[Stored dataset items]
● ● ●

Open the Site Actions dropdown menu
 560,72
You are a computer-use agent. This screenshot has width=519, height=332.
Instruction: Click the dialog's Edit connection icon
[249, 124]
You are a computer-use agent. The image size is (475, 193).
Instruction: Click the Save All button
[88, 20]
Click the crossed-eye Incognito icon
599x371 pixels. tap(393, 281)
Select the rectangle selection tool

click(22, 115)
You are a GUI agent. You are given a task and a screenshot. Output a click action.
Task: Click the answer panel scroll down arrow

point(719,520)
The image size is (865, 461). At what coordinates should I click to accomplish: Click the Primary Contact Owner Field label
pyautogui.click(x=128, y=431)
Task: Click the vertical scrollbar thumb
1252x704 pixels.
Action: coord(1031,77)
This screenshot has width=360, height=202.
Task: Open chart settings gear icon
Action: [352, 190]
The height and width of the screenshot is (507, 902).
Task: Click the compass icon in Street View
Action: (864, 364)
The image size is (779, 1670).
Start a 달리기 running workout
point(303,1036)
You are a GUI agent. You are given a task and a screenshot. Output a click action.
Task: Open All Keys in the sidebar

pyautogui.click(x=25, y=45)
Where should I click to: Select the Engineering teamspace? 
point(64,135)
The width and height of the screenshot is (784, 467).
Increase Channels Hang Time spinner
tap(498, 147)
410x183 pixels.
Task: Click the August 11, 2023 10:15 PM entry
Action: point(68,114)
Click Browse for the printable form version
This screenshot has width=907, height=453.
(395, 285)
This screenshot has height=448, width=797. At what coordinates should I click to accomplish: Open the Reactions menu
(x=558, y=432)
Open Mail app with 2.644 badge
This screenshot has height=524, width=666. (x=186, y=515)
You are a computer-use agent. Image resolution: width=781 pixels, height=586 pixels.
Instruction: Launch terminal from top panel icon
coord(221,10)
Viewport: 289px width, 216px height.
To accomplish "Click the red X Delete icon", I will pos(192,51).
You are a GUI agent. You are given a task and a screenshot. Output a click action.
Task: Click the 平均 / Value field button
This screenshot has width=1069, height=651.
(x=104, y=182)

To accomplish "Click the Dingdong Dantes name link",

● ● ●

### To do
An exact copy of the lines from the one with "The width and" through the final line of the entries is the whole answer.

### Response to this task
The width and height of the screenshot is (784, 467).
Increase Channels Hang Time spinner
tap(498, 147)
410x183 pixels.
Task: Click the August 11, 2023 10:15 PM entry
Action: point(68,114)
Click Browse for the printable form version
This screenshot has width=907, height=453.
(395, 285)
This screenshot has height=448, width=797. At what coordinates should I click to accomplish: Open the Reactions menu
(x=558, y=432)
Open Mail app with 2.644 badge
This screenshot has height=524, width=666. (x=186, y=515)
You are a computer-use agent. Image resolution: width=781 pixels, height=586 pixels.
Instruction: Launch terminal from top panel icon
coord(221,10)
Viewport: 289px width, 216px height.
To accomplish "Click the red X Delete icon", I will pos(192,51).
You are a GUI agent. You are given a task and a screenshot. Output a click action.
Task: Click the 平均 / Value field button
This screenshot has width=1069, height=651.
(x=104, y=182)

To accomplish "Click the Dingdong Dantes name link",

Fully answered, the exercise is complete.